_Written problem_: Put the rows below into a JSON list of strings, one string per line, with blank lines skipped. Leave the pictures out.
**** Records ****
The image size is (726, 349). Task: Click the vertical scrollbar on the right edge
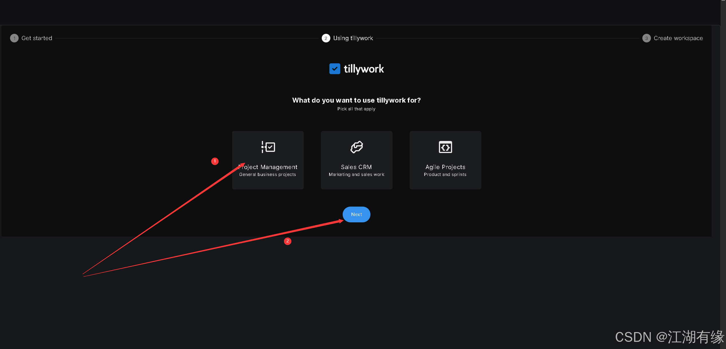point(723,172)
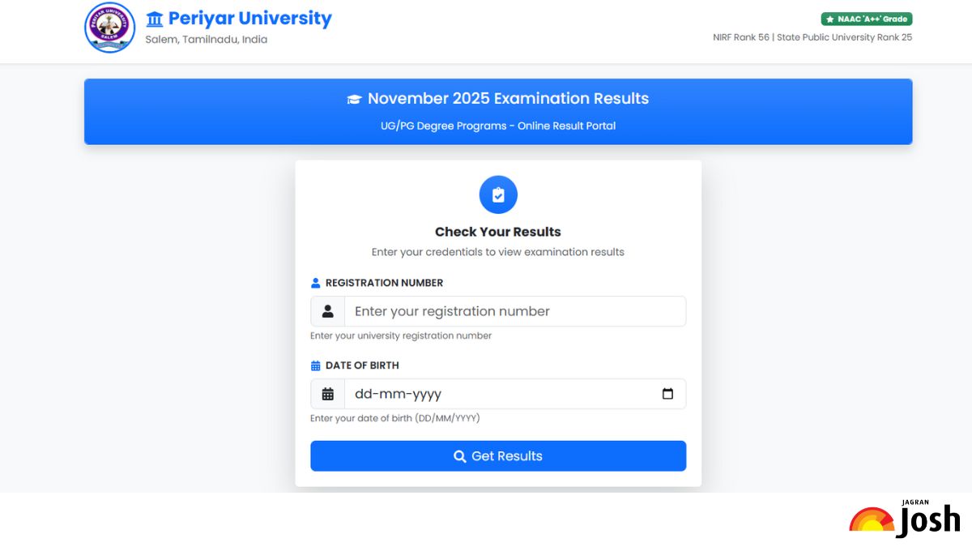Click the person icon in registration field
Screen dimensions: 972x547
[327, 311]
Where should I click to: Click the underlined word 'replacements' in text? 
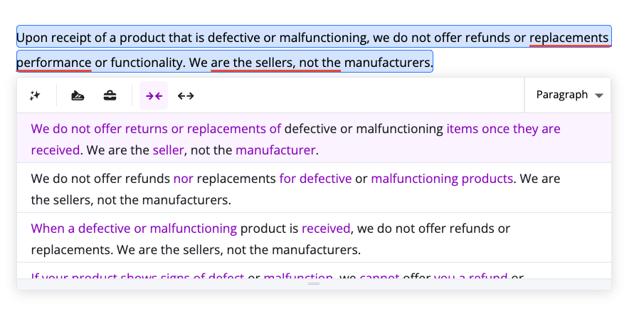569,38
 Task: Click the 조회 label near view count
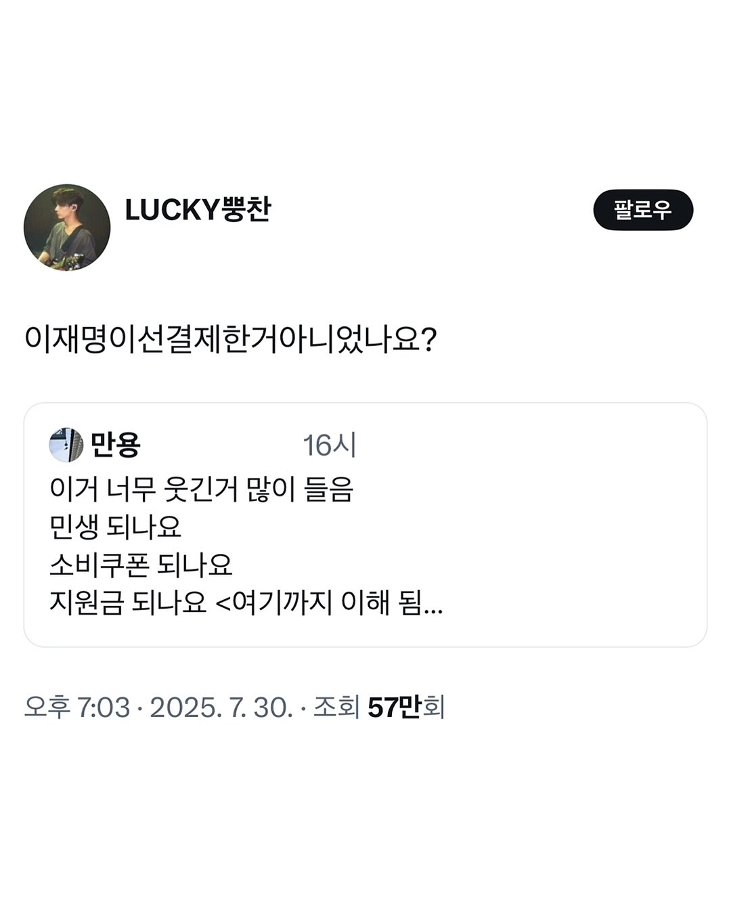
****
_Solution_:
[
  "The image size is (726, 349). Task: Click the vertical scrollbar on the right edge",
  "point(723,172)",
  "Click the person icon in registration field",
  "Screen dimensions: 972x547",
  "[327, 311]",
  "Where should I click to: Click the underlined word 'replacements' in text? ",
  "569,38",
  " Task: Click the 조회 label near view count"
]